(Dataset entries)

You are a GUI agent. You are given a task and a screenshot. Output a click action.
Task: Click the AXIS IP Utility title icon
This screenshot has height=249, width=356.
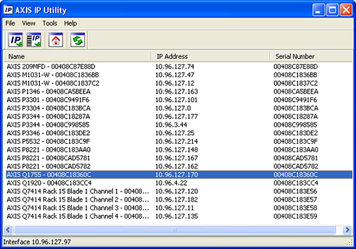(x=9, y=10)
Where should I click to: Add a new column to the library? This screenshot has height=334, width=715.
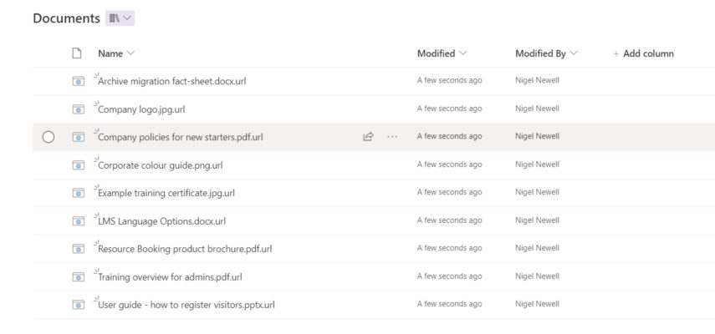(x=643, y=53)
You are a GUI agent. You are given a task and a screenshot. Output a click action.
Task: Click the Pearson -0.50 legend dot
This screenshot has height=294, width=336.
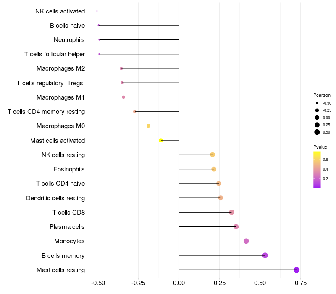pos(317,103)
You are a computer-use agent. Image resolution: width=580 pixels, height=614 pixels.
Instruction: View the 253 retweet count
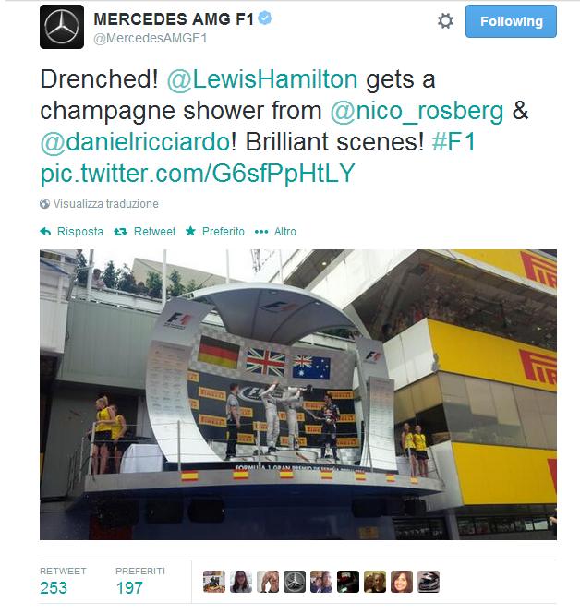click(x=54, y=588)
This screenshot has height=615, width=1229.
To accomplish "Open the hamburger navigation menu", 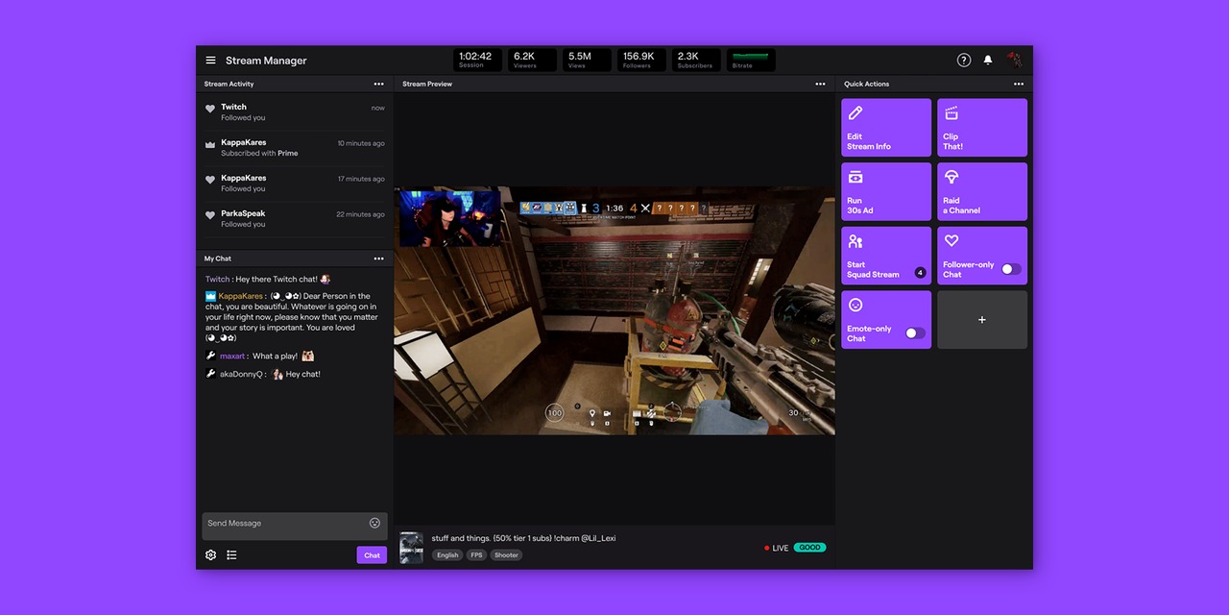I will tap(210, 61).
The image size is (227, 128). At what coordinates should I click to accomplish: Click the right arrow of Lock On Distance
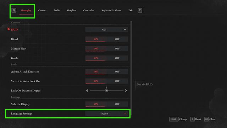(126, 91)
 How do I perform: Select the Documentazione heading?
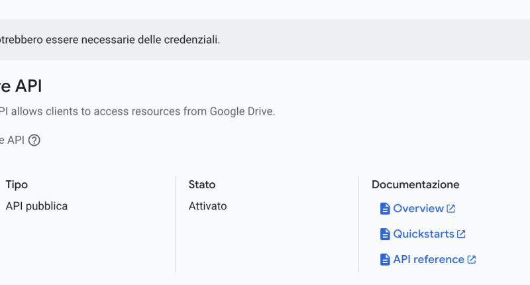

(End Dataset entries)

> [Work order] Pictures are to be left out. Write out only the lines above starting at the one with "Task: Click the Pearson -0.50 legend dot" and ending at the one with "This screenshot has height=615, width=1229.", both lines included, exactly.

> [Task output]
Task: Click the Pearson -0.50 legend dot
This screenshot has height=294, width=336.
pos(317,103)
You are a computer-use agent. Image resolution: width=580 pixels, height=614 pixels.
Instruction: View the 253 retweet count
click(x=54, y=588)
This screenshot has height=615, width=1229.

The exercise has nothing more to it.